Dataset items
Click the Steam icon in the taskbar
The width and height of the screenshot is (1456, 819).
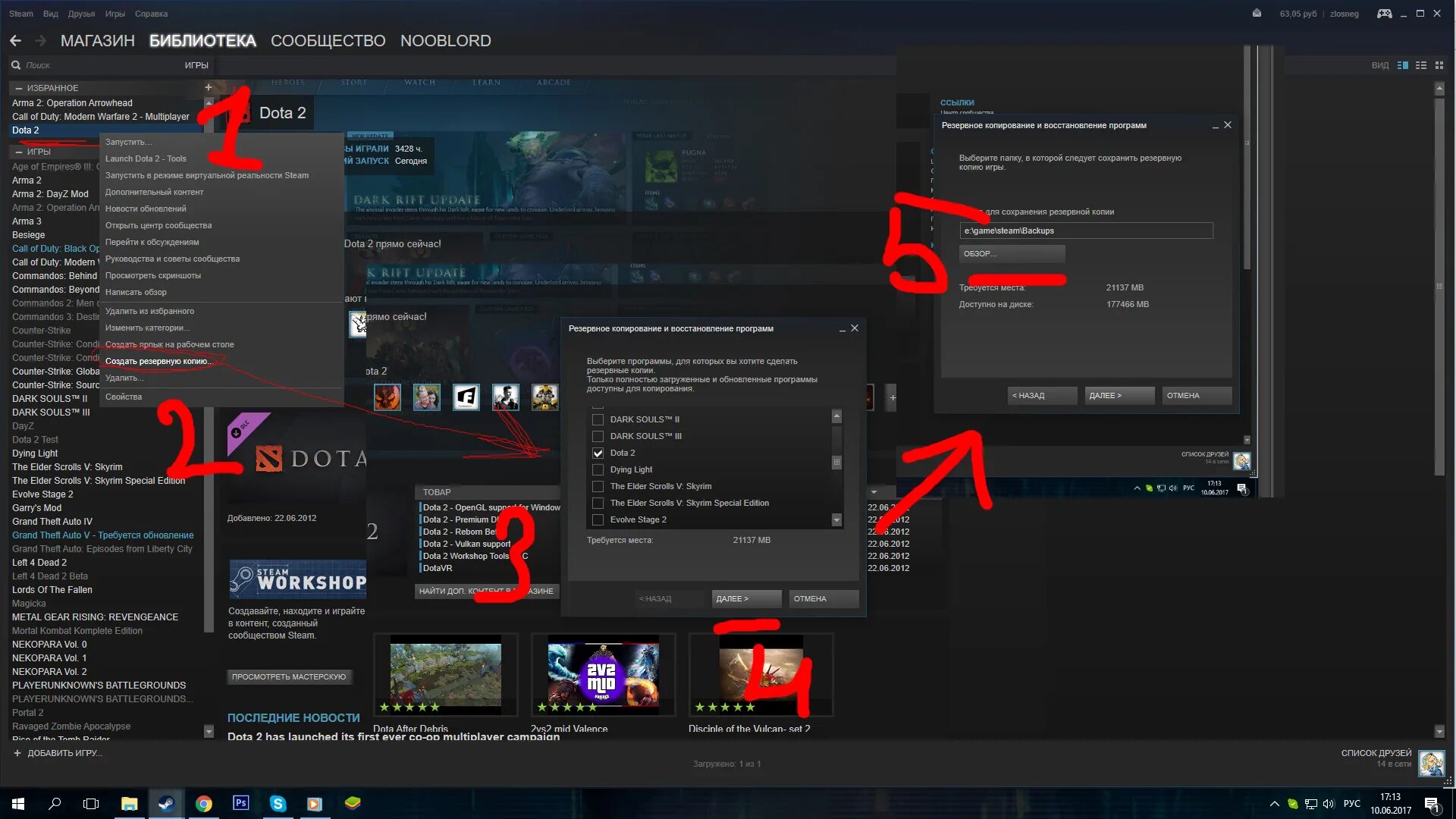[x=166, y=803]
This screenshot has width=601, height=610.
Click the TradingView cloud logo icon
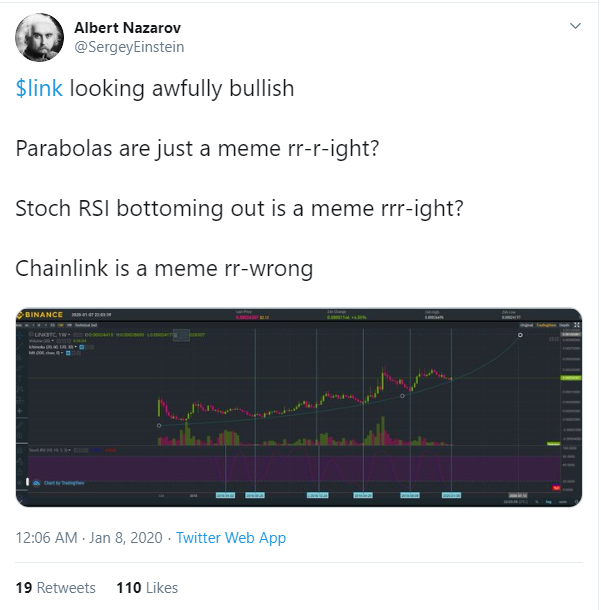[x=36, y=483]
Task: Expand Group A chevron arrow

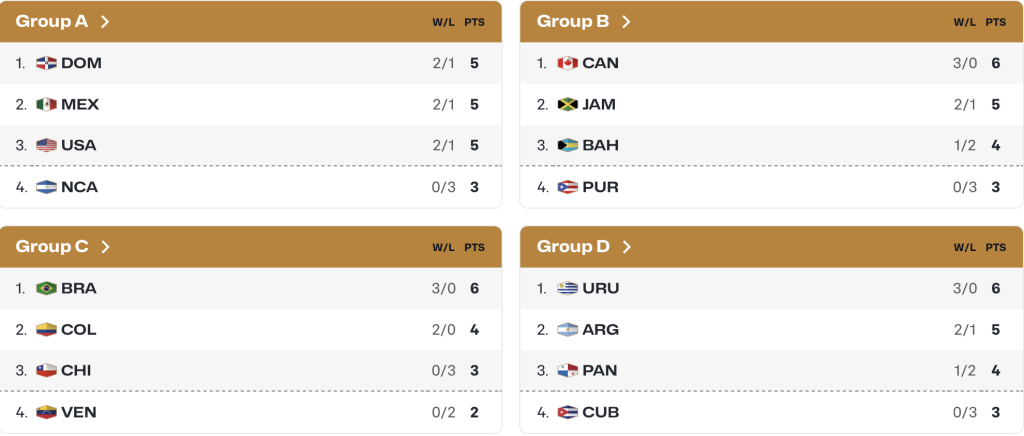Action: [105, 21]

■ What you have to do:
With the pictures left aside, write out all of the records above exactly.

■ Result for this exercise:
Click the Steam icon in the taskbar
The width and height of the screenshot is (1456, 819).
[x=166, y=803]
This screenshot has width=601, height=610.
Click the TradingView cloud logo icon
[x=36, y=483]
Task: Expand Group A chevron arrow

Action: [105, 21]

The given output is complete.